> _TUGAS LATIHAN_
1. Jawablah pertanyaan berikut berdasarkan teks kutipan, masing-masing pada satu baris dengan tanda yang sama:
(a) Dalam bentuk apa 75 masalah penting itu disusun?
(b) Pertanyaan keberapa yang muncul di bagian akhir teks kutipan?
(c) Kepada siapa saja shalawat dan salam didoakan agar terlimpah?
2. Tentukan apakah setiap pernyataan berikut sesuai dengan teks kutipan. Jawab ya atau tidak, lalu kutip kata-kata penentunya dari teks.
(a) Masalah-masalah itu disusun dalam bentuk tanya-jawab.
(b) Jumlah masalah penting yang dibahas adalah 57.
(c) Pertanyaan keduapuluh dua menanyakan apakah dibenarkan beralasan dengan taqdir ketika melakukan maksiat.
3. Tuliskan kembali tanpa perubahan bagian teks kutipan di antara "Segala puji bagi" dan "bermanfaat, Allahumma aamiin.", termasuk kedua batas itu.

> _TEKS KUTIPAN_

◇ ◇ ◇ ◇ ◇ ◇ ◇

75 Masalah Penting (3)

بسم الله الرحمن الرحيم

75 Masalah Penting (3)

Segala puji bagi Allah, shalawat dan salam semoga terlimpah kepada Rasulullah, kepada keluarganya, sahabatnya, dan orang-orang yang mengikutinya hingga hari Kiamat, amma ba'du:
Berikut ini lanjutan 75 masalah penting yang perlu diketahui seorang muslim yang kami susun dalam bentuk tanya-jawab; semoga Allah menjadikan risalah ini ikhlas karena-Nya dan bermanfaat, Allahumma aamiin.
Pertanyaan keduapuluh dua:
“Apakah dibenarkan beralasan dengan taqdir ketika melakukan maksiat?”

◇ ◇ ◇ ◇ ◇ ◇ ◇

> _DATA TERSIMPAN_
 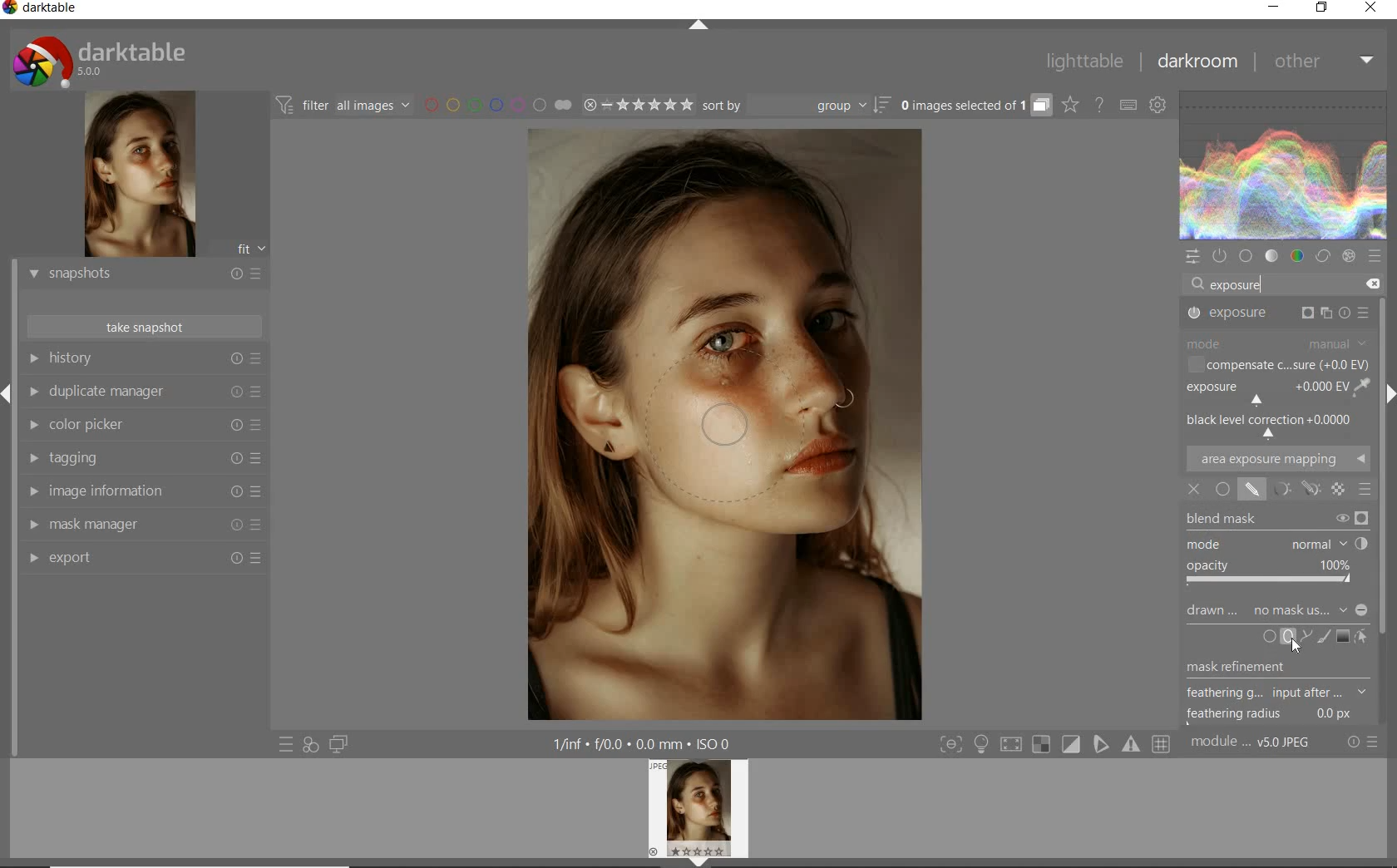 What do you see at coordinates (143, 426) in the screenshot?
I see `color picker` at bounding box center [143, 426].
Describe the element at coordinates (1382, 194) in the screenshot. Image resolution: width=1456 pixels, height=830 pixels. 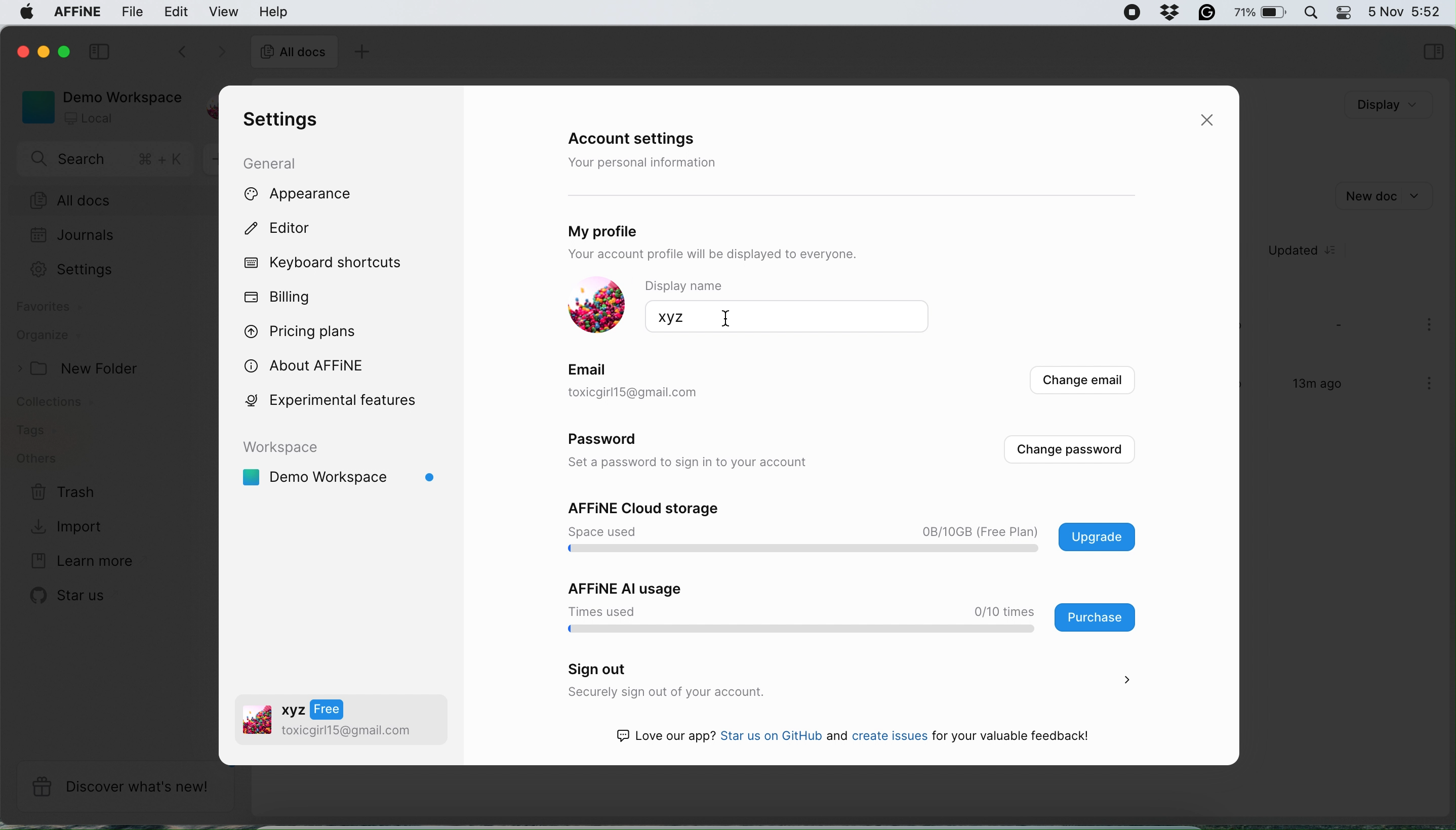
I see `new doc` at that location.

◇ ◇ ◇ ◇ ◇ ◇ ◇

> _HASIL LATIHAN_
1.
(a) Dalam bentuk tanya-jawab.
(b) Pertanyaan keduapuluh dua.
(c) Kepada Rasulullah, keluarganya, sahabatnya, dan orang-orang yang mengikutinya hingga hari Kiamat.

2.
(a) Ya: "yang kami susun dalam bentuk tanya-jawab"
(b) Tidak: "75 masalah penting"
(c) Ya: "Apakah dibenarkan beralasan dengan taqdir ketika melakukan maksiat?"

3.
Segala puji bagi Allah, shalawat dan salam semoga terlimpah kepada Rasulullah, kepada keluarganya, sahabatnya, dan orang-orang yang mengikutinya hingga hari Kiamat, amma ba'du:
Berikut ini lanjutan 75 masalah penting yang perlu diketahui seorang muslim yang kami susun dalam bentuk tanya-jawab; semoga Allah menjadikan risalah ini ikhlas karena-Nya dan bermanfaat, Allahumma aamiin.